技術立国が技術投資を渋ったら、おしまいである。

連日行われている「事業仕分け」の意義と成果(?)について、天下り財団の縮小や不採算事業の見直しに限っては、個人的には少なからず評価できる部分はあったのだけれど、こればかりは看過できない。


あまりにも無知・拙速な評決に現場も戦々恐々としている。これについては至る所で反対コミュニティが結成されつつあるが、とりあえず私の身近でも科学者有志によって議論の為のサイトが設立されたので紹介したい。

http://mercury.dbcls.jp/w/


言いたいことは山ほどあるが、事業仕分けに倣って要点をシンプルに押さえよう。蓮舫氏の「スパコン、世界一になる必要あるのか。世界一になれなかった時のリスクヘッジは?」「納税者がトップレベル研究者にお金を払った分、納税者個人にもリターンをもらえないと納得できません」という発言に、仕分けチームの愚かしさが集約されている。



まず、スパコンについての言い分を喩えるなら、家計が逼迫しているからといって、東大に受かるかもしれない我が子に「数学は食って行くのに必要ない」などと言ってノートと鉛筆を取り上げる『だけ』のことをする(目的を失った教育支出だけが続く)、というぐらいナンセンスなことであり、これは単純化というよりも正にそういうことなのである。


その一端を担うのが競争的資金(若手研究者育成)の予算縮減である。もともと先進国の中でも少なすぎと言われていた研究者育成費を最大限に活かそうと、奨励金やインターン制の導入など、躍起になって人材育成の為の仕組みを開発して来た現場にとっても悪影響は免れない。ポスドク余りが叫ばれる現状は、決して育成費の無駄と計上されるべきではなく、寧ろ技術投資が「及ばなかった」ために受け皿が用意出来ないと捉えるのが相応しい。ベクトルが全く逆なのだ。


仕分け側は目先の台所勘定で国民の生活費、教育費における支援を謳ってはいるが、同時に技術振興の為の投資・雇用を潰すことで、肝心のはずの子供と国の将来性の芽を摘み取ろうとしているとしか言えない。

中でも、国際的に権威ある賞を受けるなど、早くも方々で成果が目に見える形になり、世界中の関心を集め始めている世界トップレベル研究拠点 (WPI)プログラムの予算縮減が特に痛い。ここまで批判的な材料を内包していて、今回の事業評決が通るとは信じたくは無い。おそらく内部の評価者すら仕分け人を説得できなかったであろう様子は、あの独善的な質疑応答を見れば容易に想像できることだ。

(※11/17追記…本日、「民間の有識者」の意見に財務省マニュアルによる「意図の介入」があることが明らかにされた。仕分け側が専門分野に「有識」であるという前提すら保障はなくなったのだ。)

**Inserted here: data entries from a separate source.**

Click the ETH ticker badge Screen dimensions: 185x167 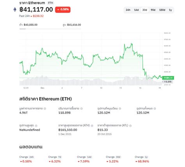(x=50, y=3)
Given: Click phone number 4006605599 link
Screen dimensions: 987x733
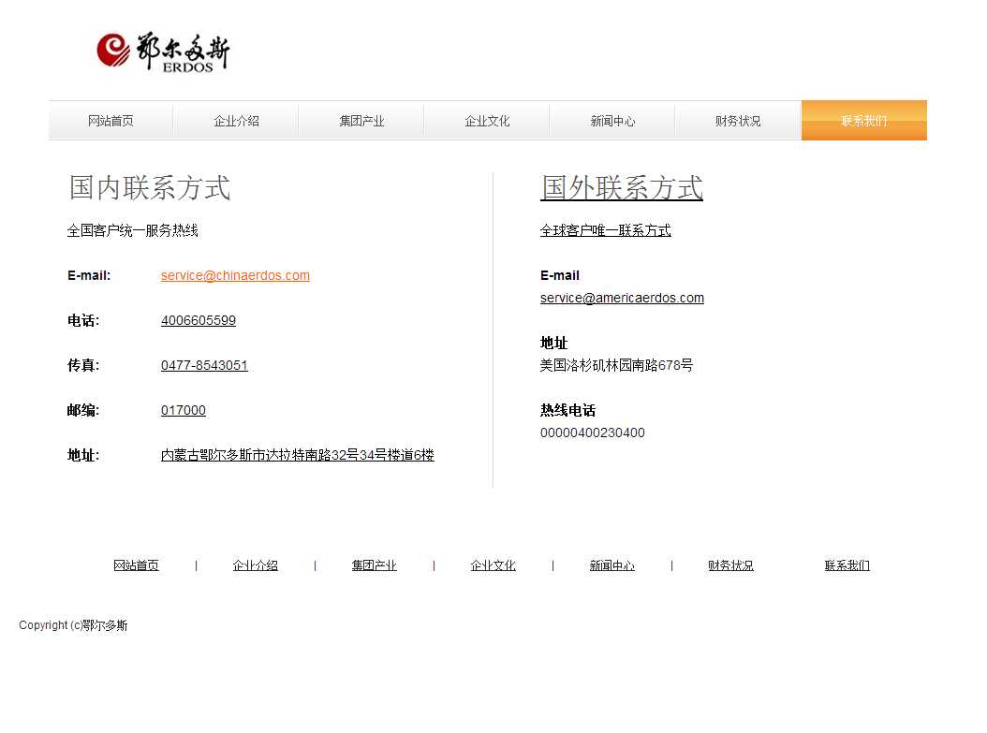Looking at the screenshot, I should point(199,320).
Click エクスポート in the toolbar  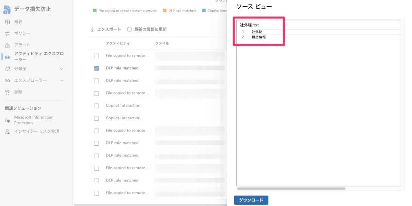point(106,29)
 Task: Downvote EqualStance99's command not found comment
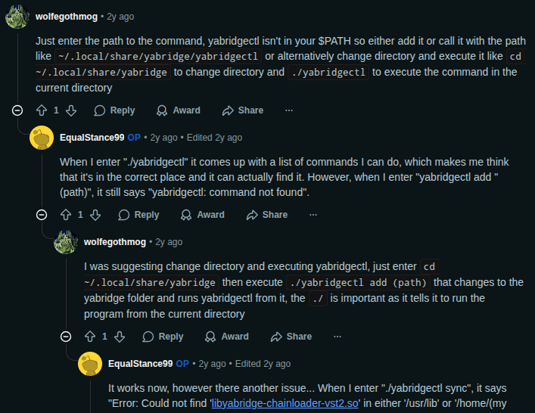[x=95, y=215]
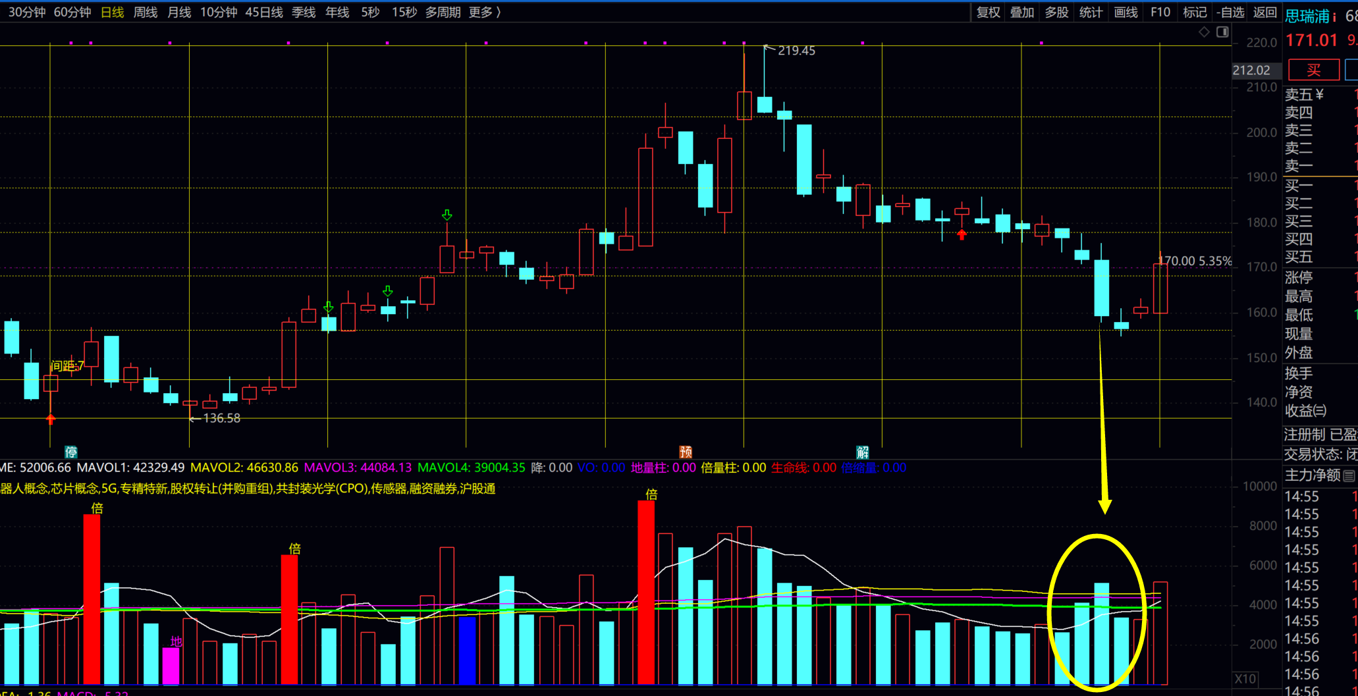Toggle the X10 volume scale multiplier
The height and width of the screenshot is (696, 1358).
coord(1245,679)
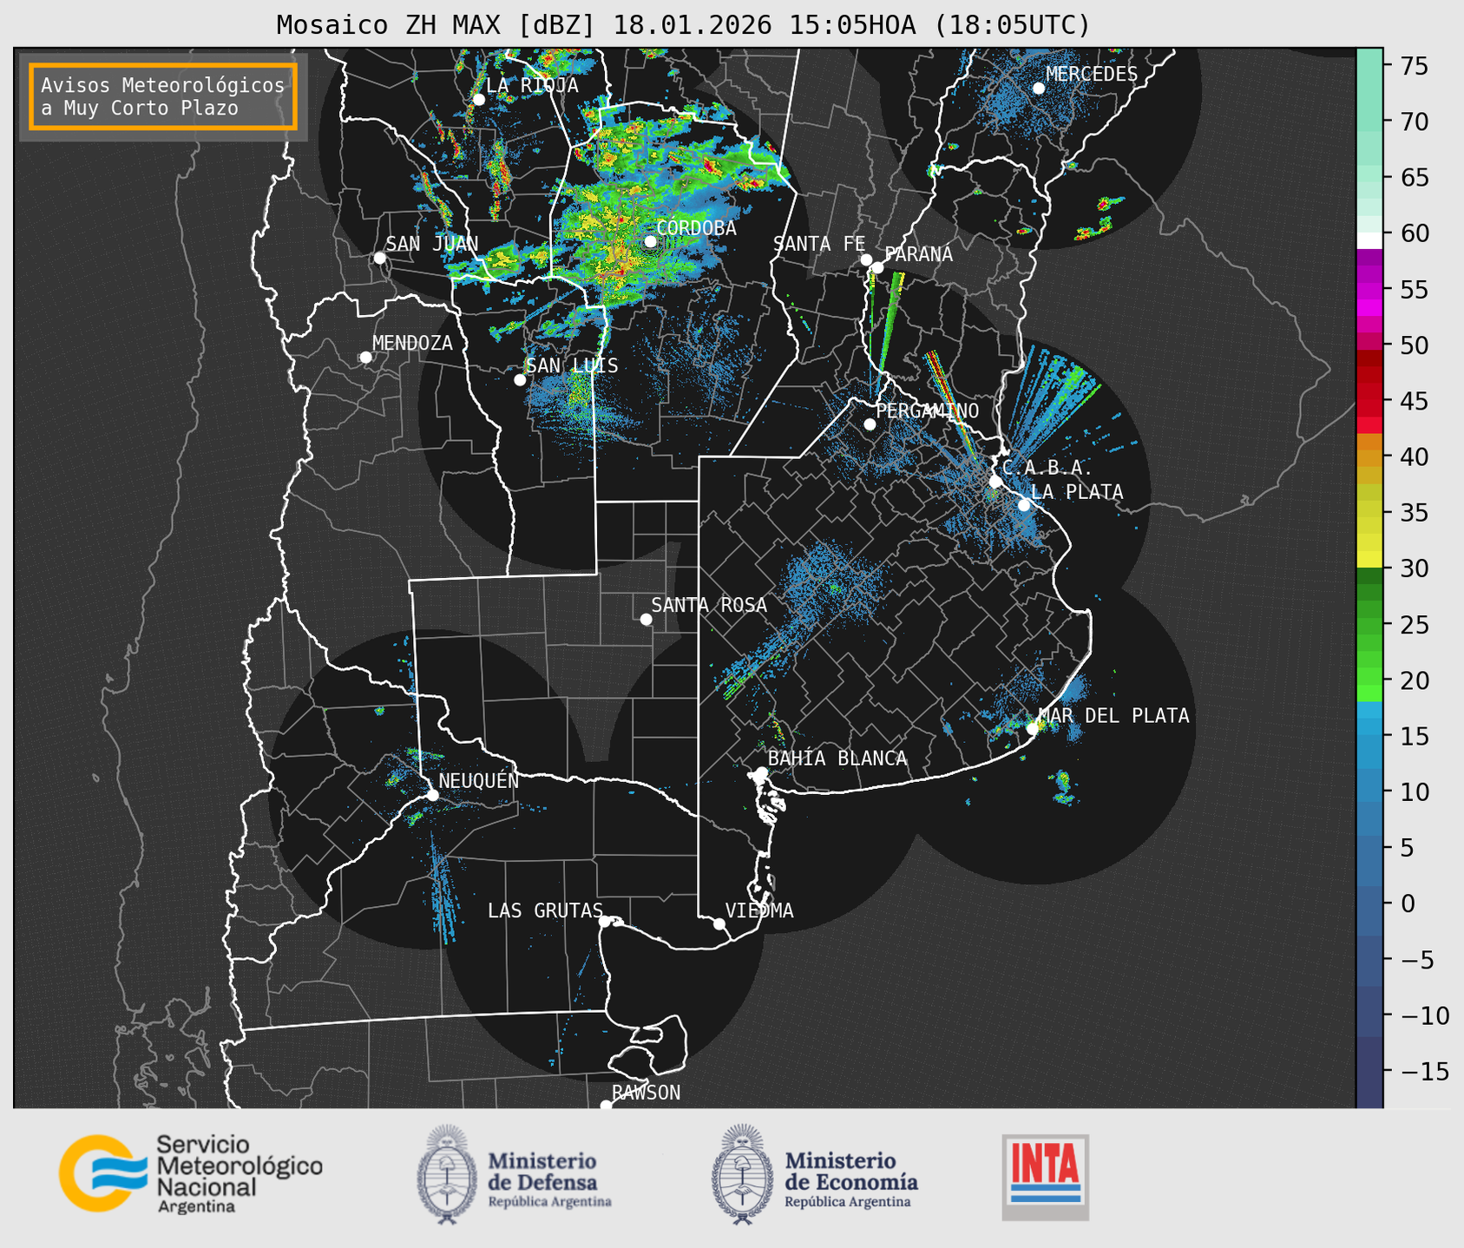The width and height of the screenshot is (1464, 1248).
Task: Click the Las Grutas city marker dot
Action: tap(605, 921)
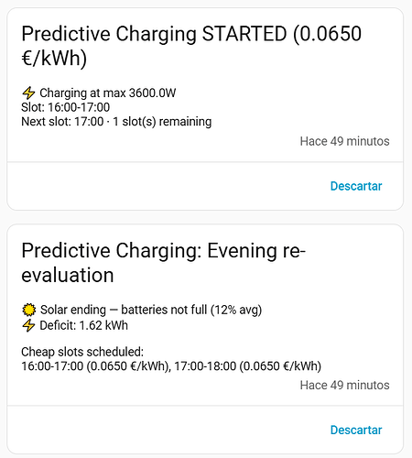
Task: Click the Cheap slots scheduled label
Action: (x=82, y=352)
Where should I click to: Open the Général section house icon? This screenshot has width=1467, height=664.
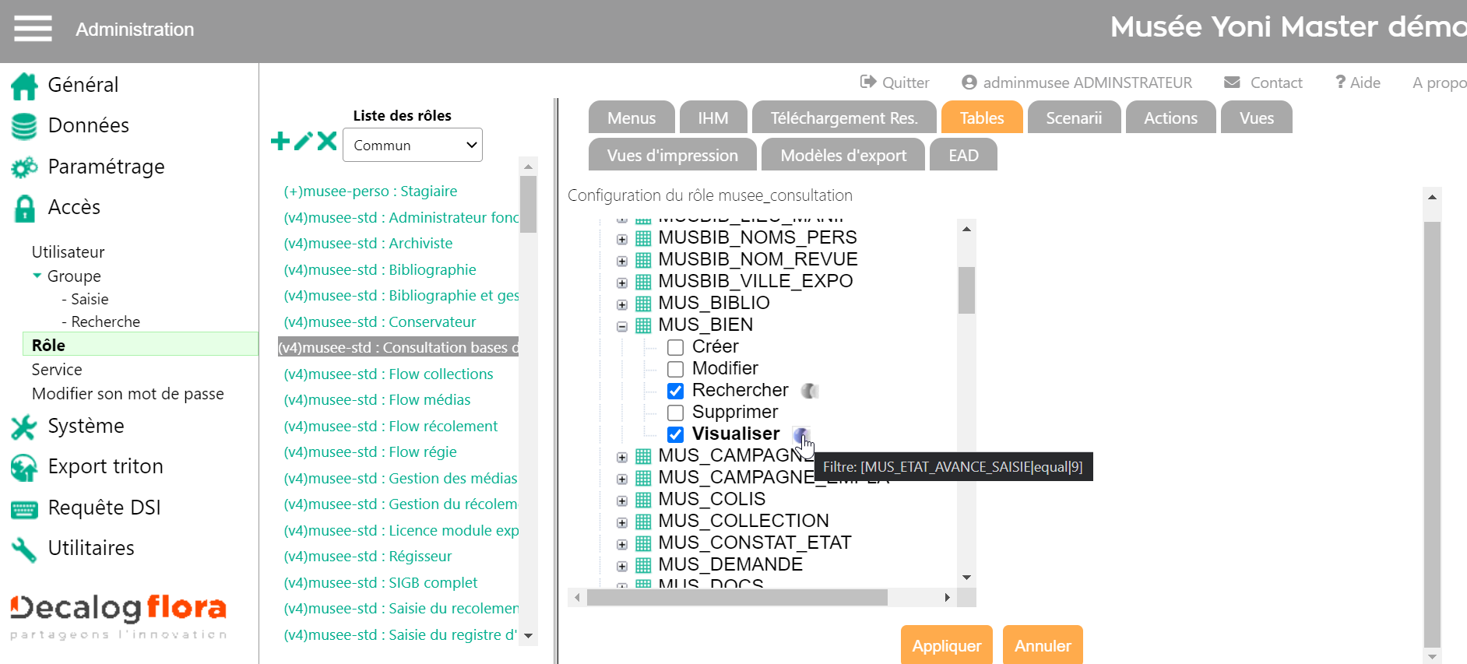[x=24, y=86]
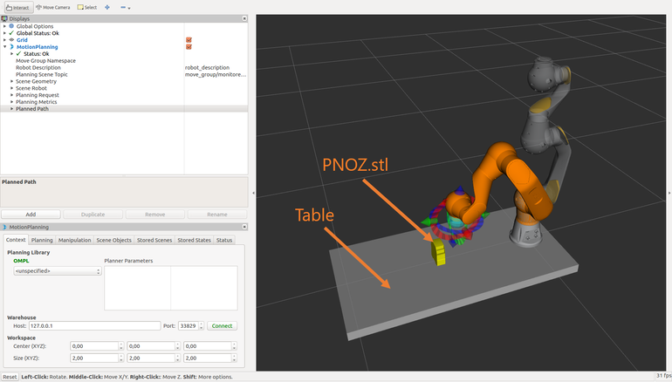Close the MotionPlanning panel
The height and width of the screenshot is (382, 672).
[x=243, y=227]
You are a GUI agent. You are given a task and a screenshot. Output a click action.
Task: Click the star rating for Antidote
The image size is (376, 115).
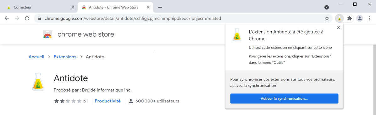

(※ 11/17 先行きに対して対費用が著しいGXロケット開発の廃止など、仕分けの妥当性が認められる内容も確かにある。しかし、LNGエンジン開発については相当の技術力蓄積が認められ、一緒に潰すのはあまりにも尚早との声も。代替として挙げられるM-V系統のエンジンはコスト面で大きく問題がある。何よりロケット産業をMHI一社寡占状態にしてしまうことのデメリットも。仕分けでは他分野事業でも『勝ち馬』以外への投資は「ムダ」と切り捨てる傾向にあるが、これは発展競争互助の観点からもナンセンスで、非常に危うい結果を招きかねない。)


(※ 11/26 GXロケット廃止については、財務省が倍以上の税金投入額を記載した事実誤認の資料を提出していたことが明らかになった。更に、宇宙開発における本格実用に向けたアメリカ側の打診があった事実も伏せて『需要がない』と断じていたことが判明。仕分け人は意図的な虚偽情報を鵜呑みにして評決を行ったことになる。なにが「有識者」なものか。)
    ↓
今年11月上旬に、GX打ち上げを担当する米ユナイテッド・ローンチ・アライアンス(ULA)社から、少なくとも2、3機のGX使用の意向が政府の宇宙開発戦略本部などへ伝えられていた。




そもそも日本のスパコンが国内外の生産に利用され、年間維持費の30倍のリターンがあるとされている事実さえ知らないのではないか?という疑問も挙っているが、そういう指摘すら遮って「事実誤認に基づく通達を言い渡すだけ」の仕分け内容なのだから救いようが無い。あちらは「合理的な必要性」を訴えるが、あのような検察が裁判官を兼ねるようなやり方では「合理的な議論の場にはなりえない」ことが問題なのだ。


更に科学事業評決には技術論が重要である。これを仕分け人は拒絶したが、これは収支や稼働率の数値だけを追う他の社会事業とは別次元の問題だ。特定の技術にどのような位置づけと可能性があるのか、それを抜きにしろと言われたら先端科学開発は行えないし、それをしない国家はあっというまに技術先進国から退行し莫大な将来損益を被るのは火を見るより明らかだ。

だいたい、専門知識のない政治家の為に、技術論において審理をする為の有識者がいるのだろうが、その政治家が事業主側の技術論からの異論を受け付けないというのは、全く持って理の通らない話だろう。仕分け側に専門知識を有する有識者がいるという「ポーズ」をとっても、それを行使する代表が全く理解してないのだから、上のような無恥な発言が零れるのである。


ランク一位が目的なのではなく、競争の齎す効果こそが重要だということも、投資部門の赤字は健全な企業である条件なのも、説明するにはあまりにも当たり前すぎて稚拙とも言える内容でもある。



事実、資源に乏しい日本が技術によって食べてきたことは今更説明するまでもないことだが、納税者の一人として私が言いたいことは、「国民の為を思うなら、そこは削らないでやってくれ」ということに尽きる。納税者はいわば「国際貢献する技術立国の国民」という、数値的なリターン以上のアイデンティティすら技術開発の恩恵によって享受しているのだ。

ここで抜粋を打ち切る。